Marketing Manager
Sales Impacts of Employees Interacting with Customers
How much does employee interaction with customers help to close a sales deal? This was the question that leadership at furniture retailer asked Ariadne to help answer.
TARGETED ENVIRONMENT
The furniture retailer has a robust rug department and has dedicated employees to being present in the area to assist customers with questions and recommendations. Although there was an anecdotal understanding that more employees may translate to higher sales,there was no data showing a relationship between the two. Having an answer to this question could improve staffing schedules as well as have an impact on higher sales revenues.
PROJECT ENGAGEMENT
Using Ariadne’s small device sensors, the team placed monitors that focused only on the rug department to eliminate cross-over from other product areas.
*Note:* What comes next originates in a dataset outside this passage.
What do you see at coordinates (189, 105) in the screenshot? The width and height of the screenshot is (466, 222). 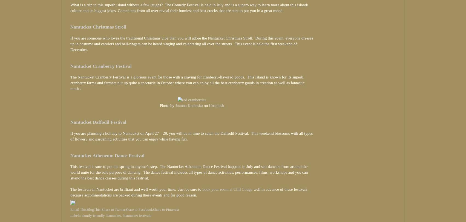 I see `'Joanna Kosinska'` at bounding box center [189, 105].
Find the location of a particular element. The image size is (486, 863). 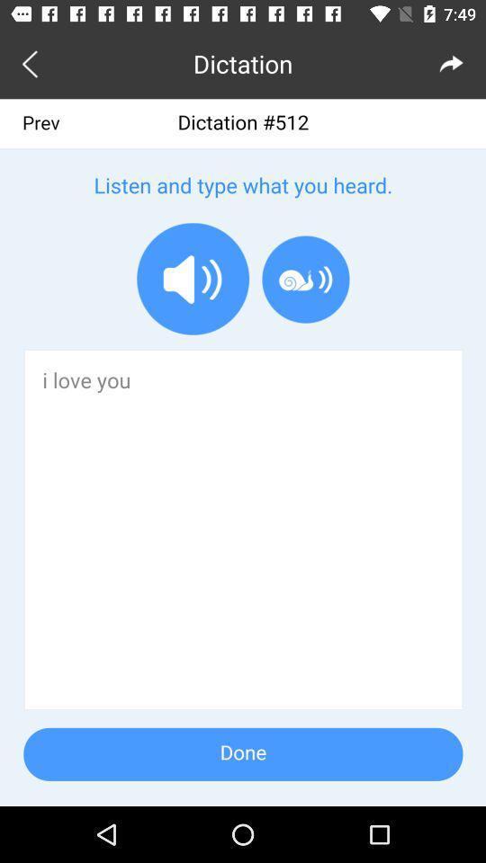

previous page is located at coordinates (33, 63).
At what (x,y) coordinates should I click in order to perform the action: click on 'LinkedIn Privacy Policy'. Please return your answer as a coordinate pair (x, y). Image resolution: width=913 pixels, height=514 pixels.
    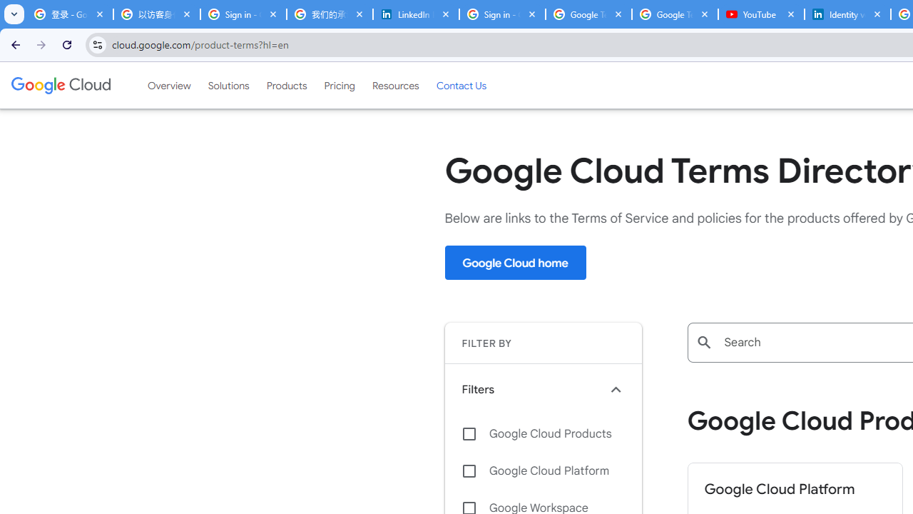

The sensors identified and quantified the total number of customers and employees in the department at any one time. The Ariadne team also collected sales numbers from the store during the test period for comparison purposes. The data shows a direct relationship between the number of employees available in the product department and subsequent rug sales. In the graph below, approximately the same number of customers were in the rug area at both 17:00 and 19:00. However, at 17:00 there were 16 employees present, and at 19:00 only 5 employees were present. Rug sales dropped despite a consistent number of customers, showing the employees’ impact of on customer purchases.

IMPACT OVER TIME
When examining the chart on the previous page, it becomes clear that the impacts to sales is dependent upon the number of employees present. The number of customers in the rug area varies throughout the day, but the increases and decreases in sales follow the same pattern of employee presence in the area.
On average, the data showed that when the area was at a 30% ratio of employee-to-customer count, sales were high, sustained, and measurable. When employee count dropped, so did sales.
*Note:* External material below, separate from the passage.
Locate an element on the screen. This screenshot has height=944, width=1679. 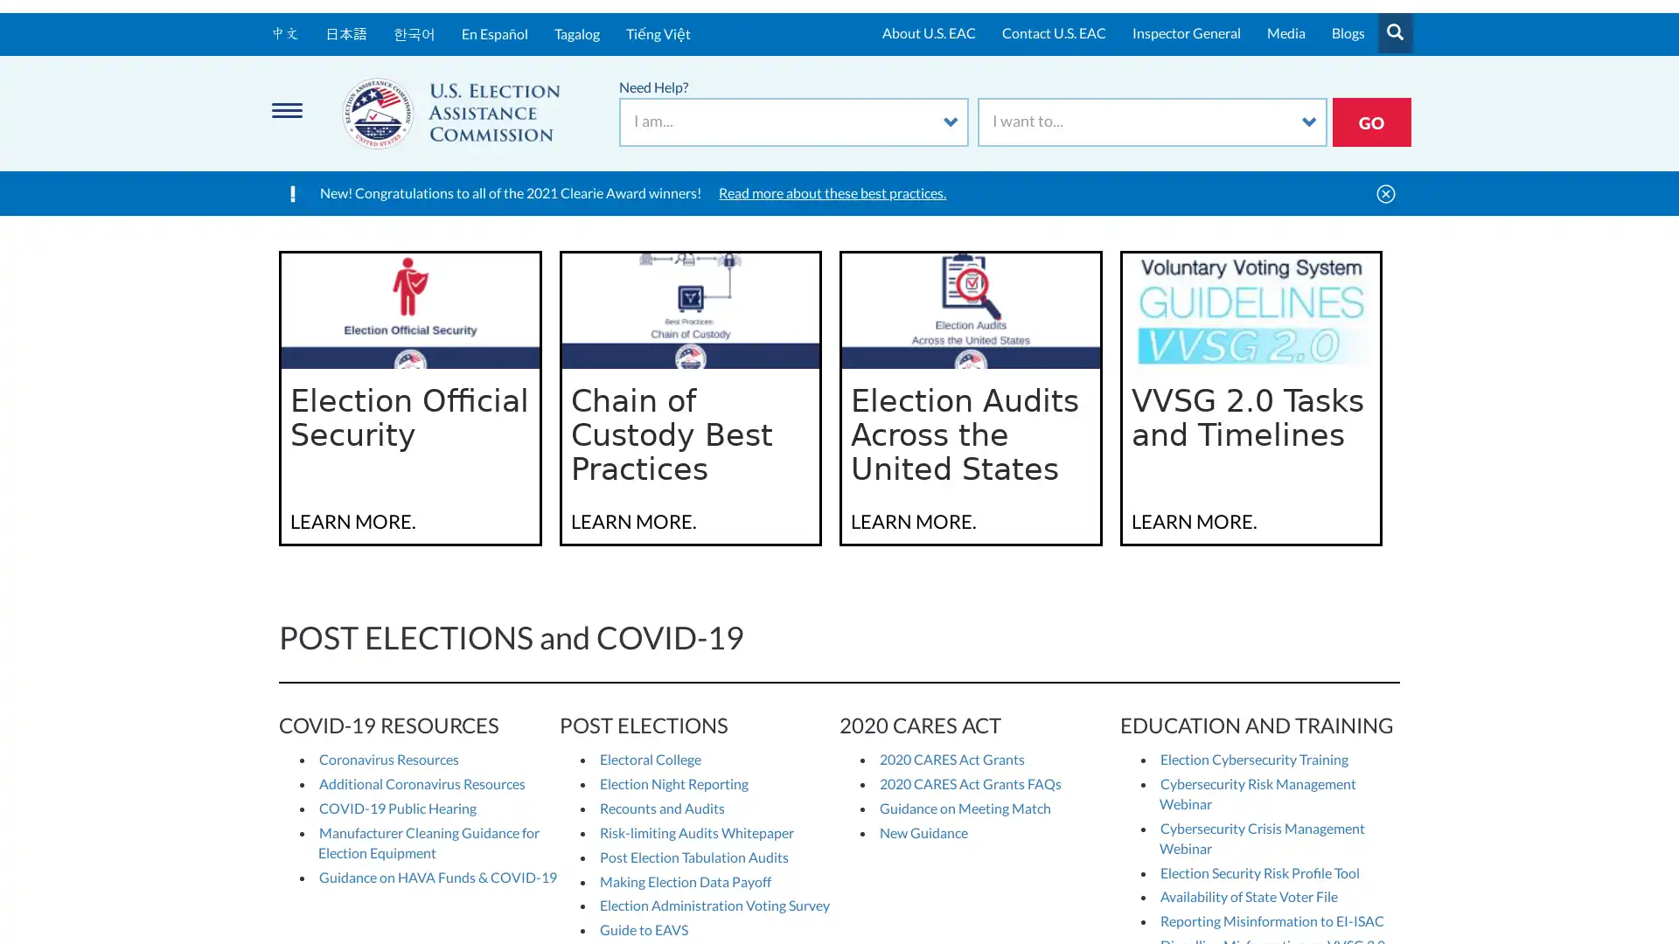
Menu is located at coordinates (288, 110).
While there is likely a margin of customers who are passing through the rug area on their way to another product section, the impact of the employee engagement on those who are rug shopping seems evident.
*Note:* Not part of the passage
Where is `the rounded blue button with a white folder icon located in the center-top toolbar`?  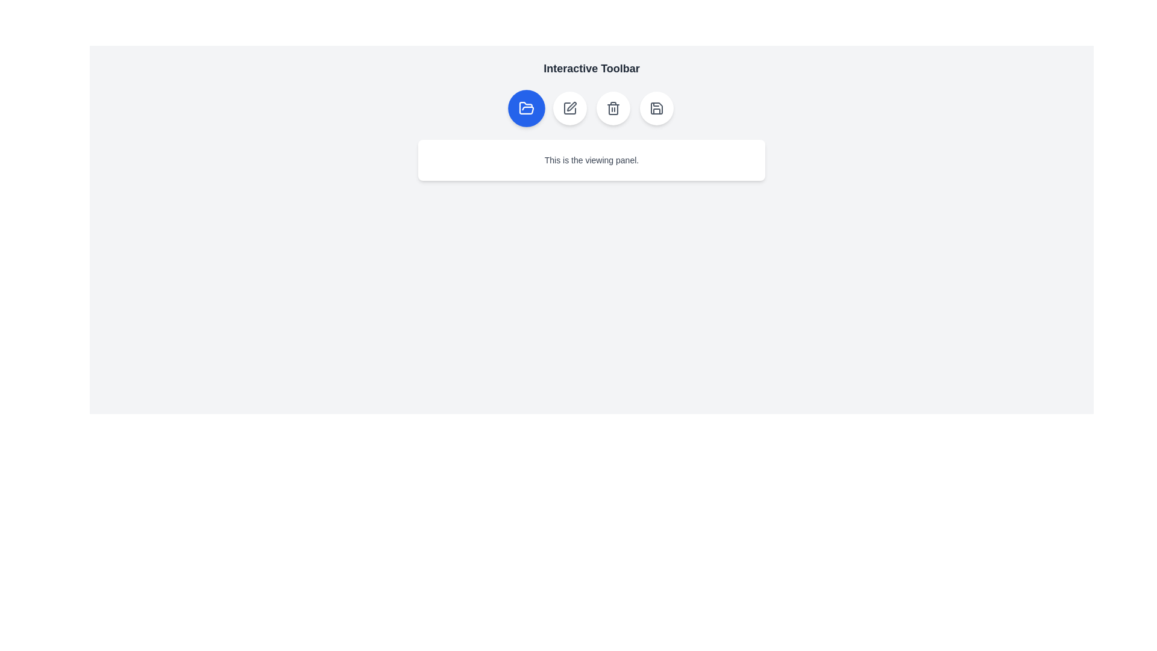
the rounded blue button with a white folder icon located in the center-top toolbar is located at coordinates (526, 108).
Though the graph in Figure 1 shows details from a single day, Ariadne had the opportunity to map engagements over a period of one month in order to show consistent data findings. By combining the ongoing data collection from the placed sensors with rug sales data which was provided by the store, Ariadne was able to compare employee presence, customer presence, and sales by specific hours of the day. Examining the month of July 1 - July 31, Ariadne conducted a deep dive into the patterns of employee presence and sales for the rug product area. The results were clear: when employees were highly present, sales were made 88.2% of the time. Sales were only made 12.5% of the time when an employee was not present in the rug area.
Using the same 30% employee-to customer ratio identified above and comparing it to both customer counts and sales data obtained from the store, Ariadne analyzed the data to see if the opposite were also true: would sales be lost if employees were not present in the rug area?
The findings were clear: 87% of the time a potential sale was lost, there was a low percentage of employees in the area or none at all. Only 13% of the time a sale was lost when the employee-to-customer ratio was at optimum. These numbers show an almost exact inverse impact of employees being present or not to sales occurring or not.
FINANCIAL IMPACT
The average price of an retailer rug is approximately €120. Given the average number of sales lost due to lack of employees in the area, it could have a financial impact of €42k in lost revenue for the store in the month of July and a loss of approximately €500k annually.